死してなおそこにある何か

文綴りのどぜう

予定遺書


 深夜2時のコンビニは眩しい。小腹が空いたので、何かつまみをと入店した。昼間いた、研修中のタグを胸につけた若者ではなく、だいたい俺の親父の年代くらいだろうか、壮年の店長が会計をした。手際の良い袋詰めをぼんやりと眺める。少し重くなったそれをぶら下げ、ふらふらと自室へ引き返す。今日もまた、俺は生存している。いったいいつから、こんなにも空虚に時が過ぎるようになったのだろう。端が欠けたコントローラー。黄色く褪せた新聞紙。水黴の繁茂したシンクと小皿。生乾きのTシャツ。気づけば辺りは明るかったし、気づけば陽は沈んでいた。辛かった高校時代の猛勉強を経て無事に大学へと進み、学内へ踏み出したのはもう3年前。初めのうちこそ毎日が楽しかったが、研究室配属が決まった頃、一度体調を崩した。所属する先輩や教授達と上手く付き合うきっかけを失ったその体調不良を皮切りに、わかりやすく「失敗」した。馴染めなかったのだ。段々と研究室へ伸びる足は重くなり、ついにはアパートの狭い一室から出なくなった。今では突然鳴り響く携帯やチャイムに、ひどく怯えるまでになっていた。社会に順応し生きることもなければまともに誰かと言葉を交わすこともないので、声帯はその震え方さえ忘れかけているようだった。発声しようとすれば、絡まった痰が込み上げるばかり。頭に話す文字を思い浮かべることさえ上手くいかない。眼は虚ろに、手元ばかり漫ろに。そんな自分を嫌悪し、いつも人目を避けた。本当は歩いて2分のあのコンビニにさえ、近づきたくなかった。

 一度、反出生主義、とかいうものを掲げるやつの話をネットで聞いたことがあった。この世に生れ落ちる選択権がどうのこうの。アホらしい話だと思った。精子と卵子から胚、胎児、新生児。産まれてもないその胚がどう選択せよというのか。魂が仮に実在していても、生れ落ちて物心つかねば選択権等の滅裂な思想すら芽生えぬだろうに。要はこの世が気に入らねぇんだろ、だのに死ぬことも叶わないから、言葉だけが紡がれていく。そのうちその無駄に育った語彙が、思考が、まるで真理に近づいたかのように錯覚しだして、やがて支離滅裂な思想へと繋がる。アホらしい。
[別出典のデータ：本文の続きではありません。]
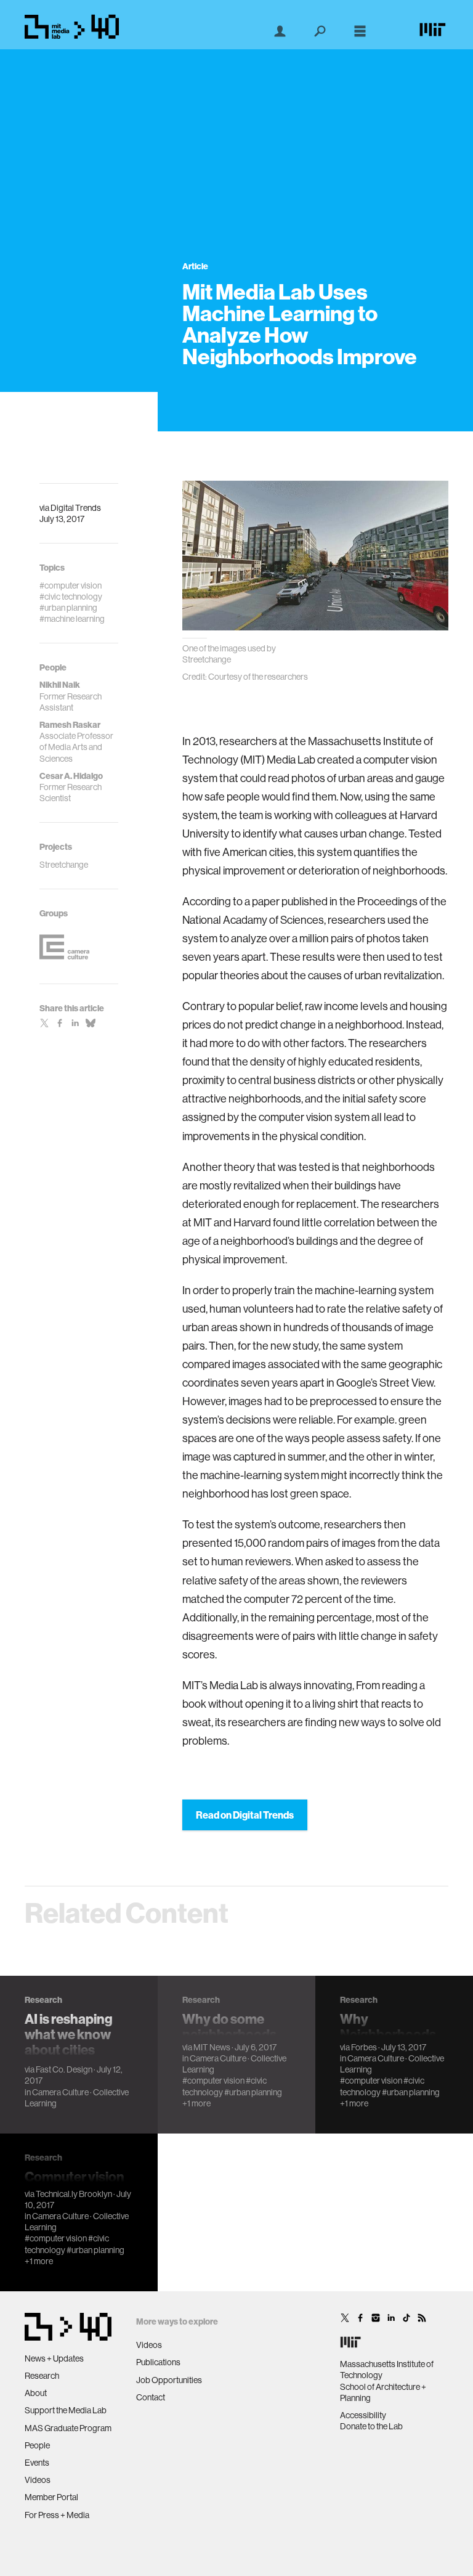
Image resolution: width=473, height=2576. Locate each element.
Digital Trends (76, 507)
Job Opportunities (169, 2380)
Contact (150, 2397)
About (36, 2393)
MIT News (211, 2047)
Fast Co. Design (64, 2069)
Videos (38, 2479)
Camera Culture (60, 2092)
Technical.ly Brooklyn (74, 2193)
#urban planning (253, 2092)
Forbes (364, 2047)
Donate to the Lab (371, 2426)
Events (37, 2462)
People (37, 2445)
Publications (158, 2362)
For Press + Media (57, 2515)
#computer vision (213, 2080)
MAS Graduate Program (68, 2428)
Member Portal (51, 2497)
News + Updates (54, 2358)
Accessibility (363, 2415)
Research (42, 2375)
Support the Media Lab (66, 2410)
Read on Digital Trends (245, 1815)
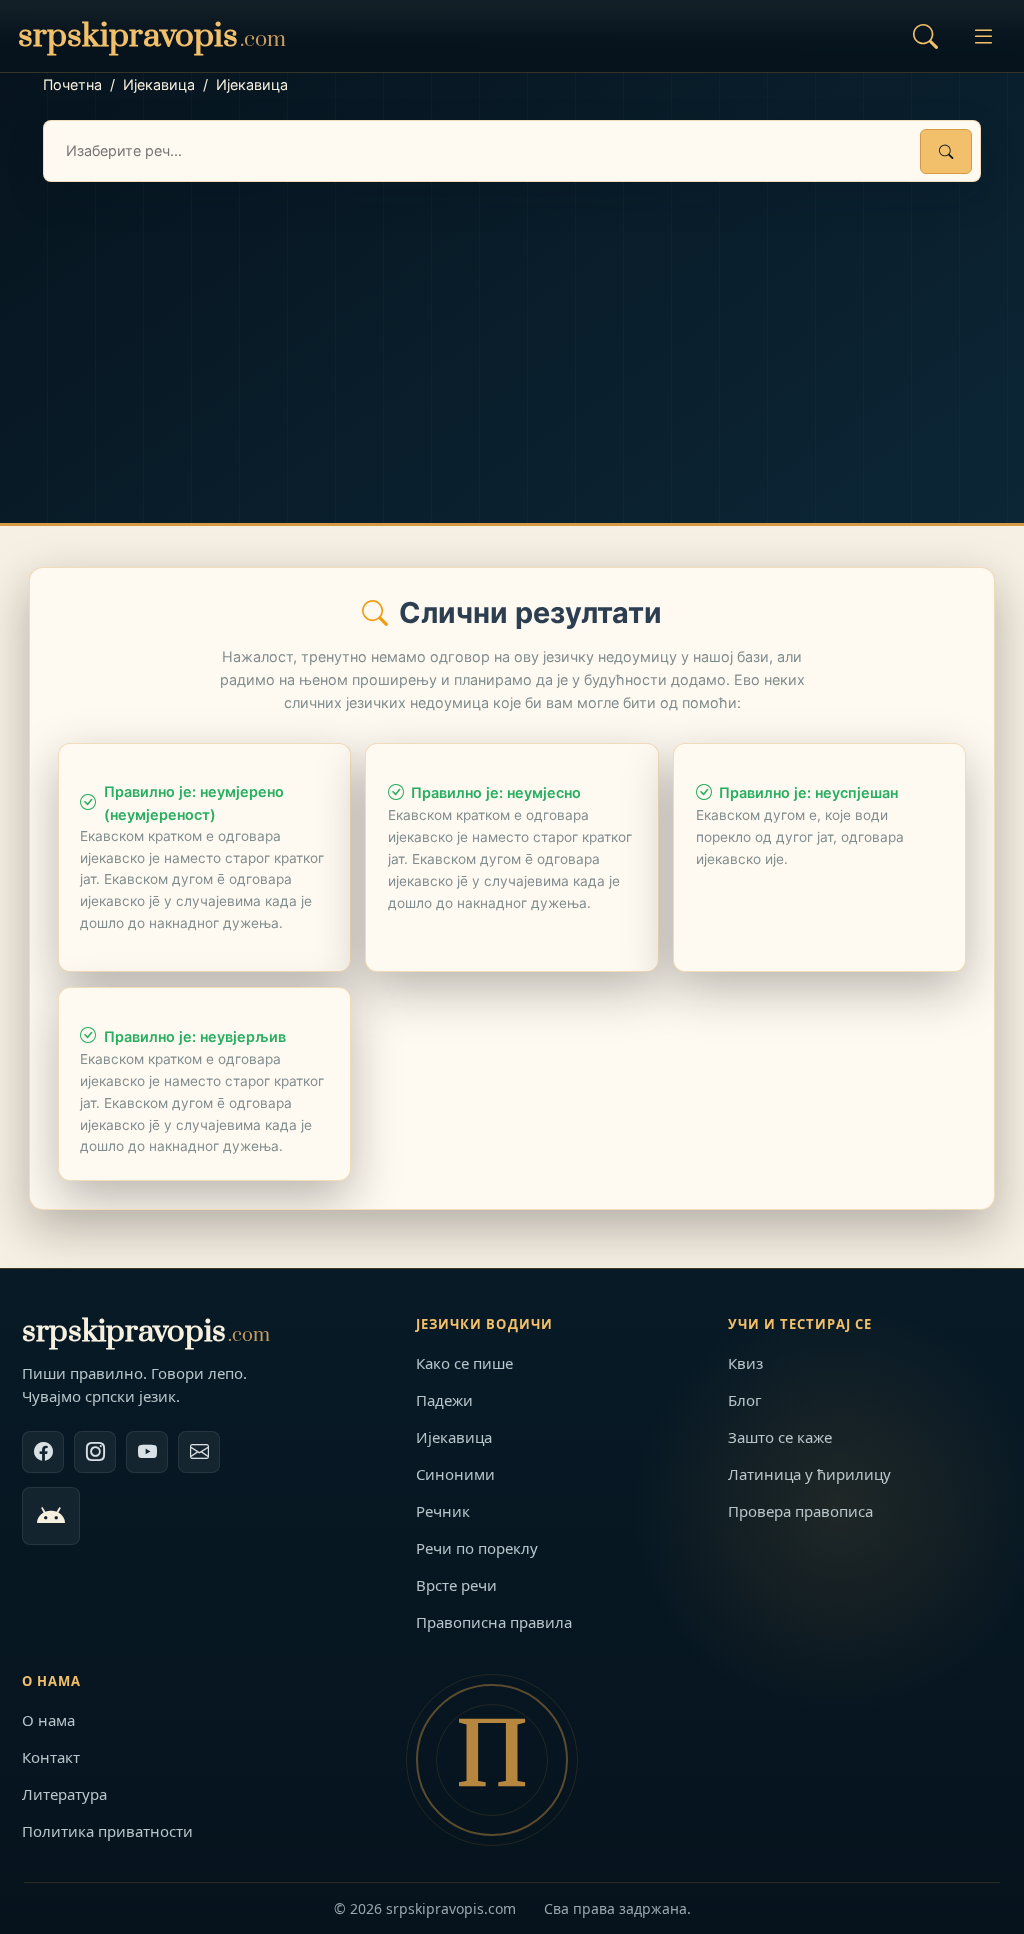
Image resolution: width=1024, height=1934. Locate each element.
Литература (64, 1794)
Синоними (455, 1474)
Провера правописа (800, 1511)
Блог (745, 1400)
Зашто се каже (780, 1437)
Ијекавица (159, 84)
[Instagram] (95, 1452)
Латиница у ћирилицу (809, 1474)
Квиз (745, 1363)
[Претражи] (946, 151)
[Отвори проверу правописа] (925, 36)
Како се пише (464, 1363)
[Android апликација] (51, 1516)
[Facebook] (43, 1452)
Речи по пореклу (477, 1548)
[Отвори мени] (983, 36)
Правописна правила (494, 1622)
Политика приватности (107, 1831)
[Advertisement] (512, 332)
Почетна (72, 84)
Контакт (51, 1757)
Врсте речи (456, 1585)
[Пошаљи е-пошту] (199, 1452)
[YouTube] (147, 1452)
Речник (443, 1511)
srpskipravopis (146, 1331)
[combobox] (512, 151)
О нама (48, 1720)
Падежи (444, 1400)
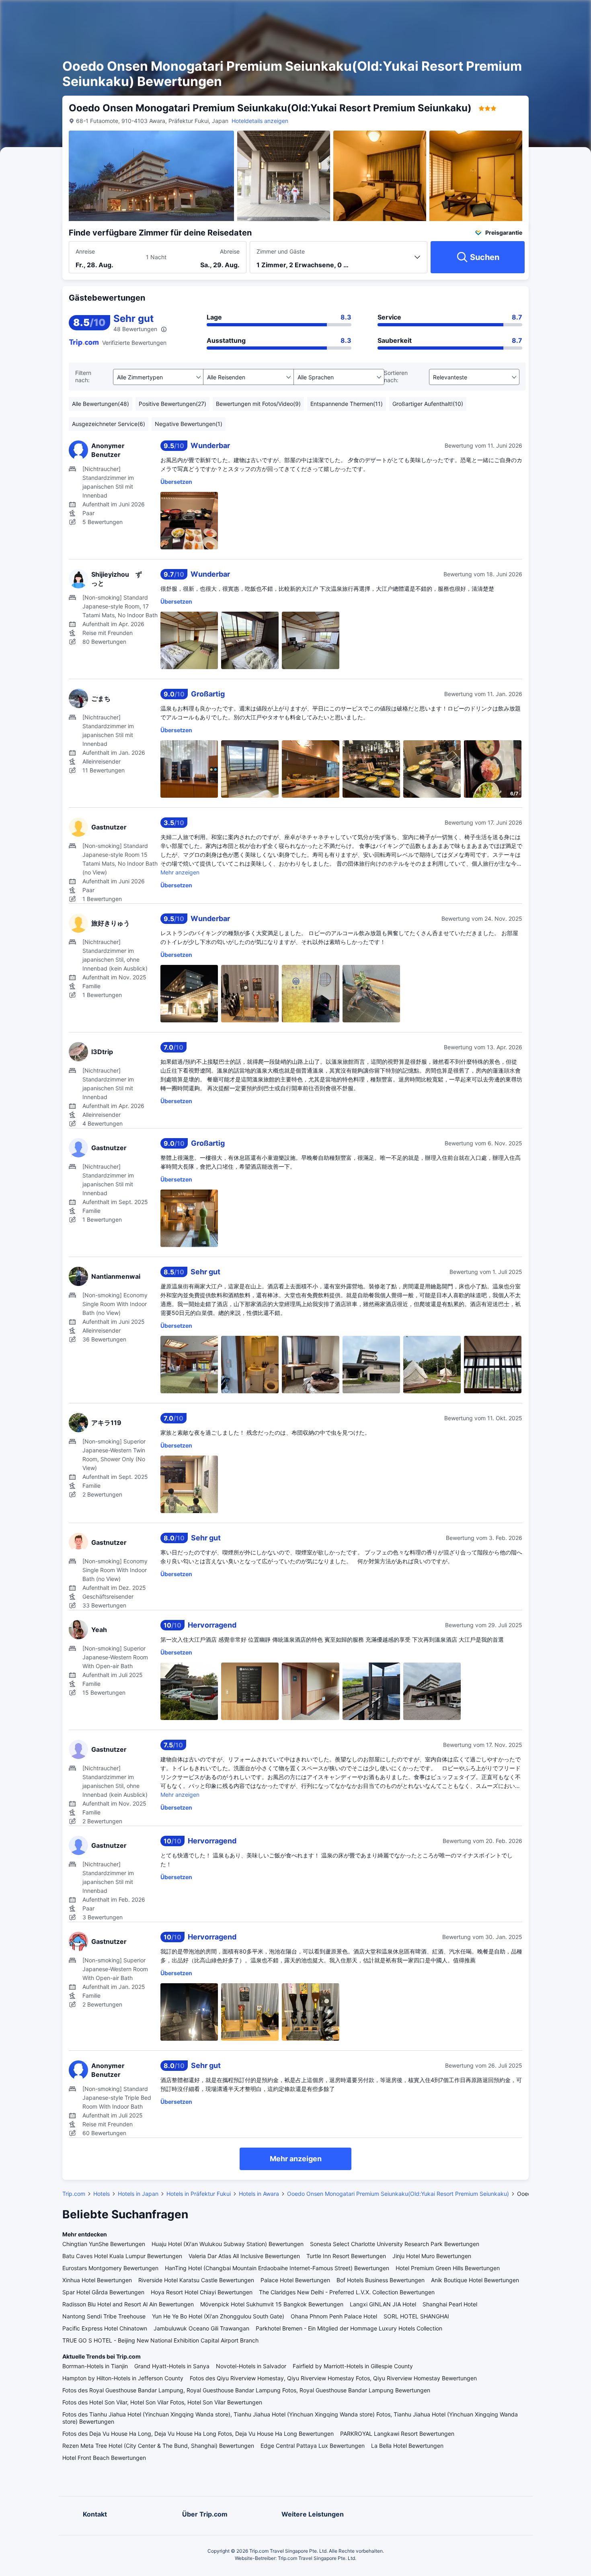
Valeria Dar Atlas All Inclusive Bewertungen (244, 2255)
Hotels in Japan (138, 2193)
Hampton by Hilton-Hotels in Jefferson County (122, 2378)
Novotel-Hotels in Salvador (251, 2366)
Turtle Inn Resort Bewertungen (346, 2255)
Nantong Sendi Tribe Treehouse (104, 2316)
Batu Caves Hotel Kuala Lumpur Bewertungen (122, 2255)
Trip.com (73, 2193)
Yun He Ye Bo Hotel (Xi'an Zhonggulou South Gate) (218, 2316)
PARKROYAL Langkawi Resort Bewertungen (397, 2433)
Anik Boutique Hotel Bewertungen (475, 2280)
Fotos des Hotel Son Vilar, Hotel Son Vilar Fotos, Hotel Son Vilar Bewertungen (162, 2402)
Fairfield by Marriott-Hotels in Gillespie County (353, 2366)
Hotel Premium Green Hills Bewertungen (448, 2268)
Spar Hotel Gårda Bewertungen (103, 2292)
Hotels (101, 2193)
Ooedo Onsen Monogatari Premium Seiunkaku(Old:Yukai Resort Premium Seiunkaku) (398, 2193)
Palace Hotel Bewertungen (295, 2280)
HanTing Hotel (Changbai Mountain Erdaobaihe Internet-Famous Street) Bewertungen (277, 2268)
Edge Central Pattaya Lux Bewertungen (313, 2445)
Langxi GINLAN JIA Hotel (383, 2304)
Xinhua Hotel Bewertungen (97, 2280)
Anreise (85, 251)
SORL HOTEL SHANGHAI (416, 2316)
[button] (509, 13)
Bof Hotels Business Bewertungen (381, 2280)
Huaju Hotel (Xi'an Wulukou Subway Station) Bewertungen (228, 2243)
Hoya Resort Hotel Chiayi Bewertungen (201, 2292)
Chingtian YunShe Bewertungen (103, 2243)
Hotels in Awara (259, 2193)
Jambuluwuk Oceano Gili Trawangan (201, 2328)
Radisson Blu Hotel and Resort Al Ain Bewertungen (128, 2304)
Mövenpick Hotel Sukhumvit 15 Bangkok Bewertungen (271, 2304)
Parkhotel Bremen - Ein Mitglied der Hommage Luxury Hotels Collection (349, 2328)
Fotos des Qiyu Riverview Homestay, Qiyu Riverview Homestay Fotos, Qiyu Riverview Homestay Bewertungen (333, 2378)
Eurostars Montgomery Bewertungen (110, 2268)
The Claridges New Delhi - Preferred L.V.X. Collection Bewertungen (347, 2292)
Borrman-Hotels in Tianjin (95, 2366)
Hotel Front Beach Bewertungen (104, 2457)
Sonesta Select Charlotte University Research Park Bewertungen (394, 2243)
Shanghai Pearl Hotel (450, 2304)
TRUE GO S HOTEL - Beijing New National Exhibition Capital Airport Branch (160, 2340)
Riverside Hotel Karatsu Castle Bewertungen (196, 2280)
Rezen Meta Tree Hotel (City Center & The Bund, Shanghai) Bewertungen (158, 2445)
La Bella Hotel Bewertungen (407, 2445)
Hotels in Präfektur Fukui (198, 2193)
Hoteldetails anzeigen (260, 120)
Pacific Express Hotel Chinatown (104, 2328)
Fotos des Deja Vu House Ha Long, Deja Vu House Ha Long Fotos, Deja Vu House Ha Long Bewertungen (198, 2433)
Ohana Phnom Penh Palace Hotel (334, 2316)
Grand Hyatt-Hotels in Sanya (171, 2366)
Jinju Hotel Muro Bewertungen (431, 2255)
 あぁ、また嫌な癖が出た。落ち込むと、すぐこうやって悪態をつく。空っぽになったはずの頭に、まるでヘドロが湧くようにドロドロとした思考が充満していく。一頻り思考して、また鬱々としたいつもの気分が戻ってくる。早く死んでしまえばいいのに。

 いったいいつから、俺は死にたいのだろう。決して裕福ではなかったが、家族はいつも優しかった。大学にだって、こうして通わせてくれていた。その温かさが、いつからか俺を苦しめ始めた。いつからか。この堕落しきった生活が始まった時からだ。自分には能力も才能もないとわかっていた。心の病気、なんて大層なものじゃない、ただの怠惰だ。怠けて、サボって、逃げ続けている。それだけのことだった。そんな俺を、両親はいつも変わらぬ暖かい目で見守る。助ける。笑いかける。これほど辛いことを、俺は知らない。

 世界中に恐ろしい病が蔓延して、人類のそれまでは跡形もなく壊された。前から余所余所しかった人と人は、余計に距離を取り、まるで病原菌を見るような眼差しを互いに浴びせた。表を歩く人波は絶え、殻に閉じこもる日々が襲った。それすら言い訳にして、俺は引き篭っていた。病気が流行っているから。無闇に人と接触できないから。そう言って、他のみんなが当たり前にすることを避け、するべきことを放棄して引き篭った。このままではいけない、そんなことはわかっていたが、しなければならないと思うほど、それを遠ざけることを止められなかった。周りに嘘をつき続け、それが自らの首を締め、苦しくなってまた嘘をつく。限界だった。早く消えてなくなりたい。毎日そう考えた。今も考えている。不思議なことにそれだけ死にたがっても、なかなか腹に包丁を突き立てることすらできず、まばらに食事を摂り、なんの為でもなく髭を剃り、寝て起きて。いつまでこうしているのだろう。生きる価値があるかと言われれば間違いなく、ない。強く断言出来る。こんな人間はさっさと死んで、輪廻か転生かなんだか知らないが、早く「次」にいったほうがいいのだ。命が尊いと思っている輩は、死にたいと意思表示する者に「生きてみないか」と投げかけるが、俺から言わせればそれは呪詛だ。「命が尊いから生きよ」ではなく「俺も苦しいのだから貴様も苦しめ」「俺が辛いことから逃げてないのだからお前だけが逃げることは許さん」「生きて苦しめ」、そうとしか聞こえない。第一、匿名で色々と正論を述べる輩は、今にも首を吊りそうな誰かを救う手立てなど持っていないではないか。産まれたての赤ん坊が呼吸の為に泣くのが、実はこの辛い現世に産まれてしまったことへの慟哭なのではと、そう思えるほどにこの世は地獄だ。結局のところ尊さとは、生存本能の派生から生じた、命を失う恐怖の一種なのではないだろうか。生き物として血を繋ぐ、その為に途中で息絶えるのは困る、ので守る、保持する。それが尊さの正体なのではないだろうか。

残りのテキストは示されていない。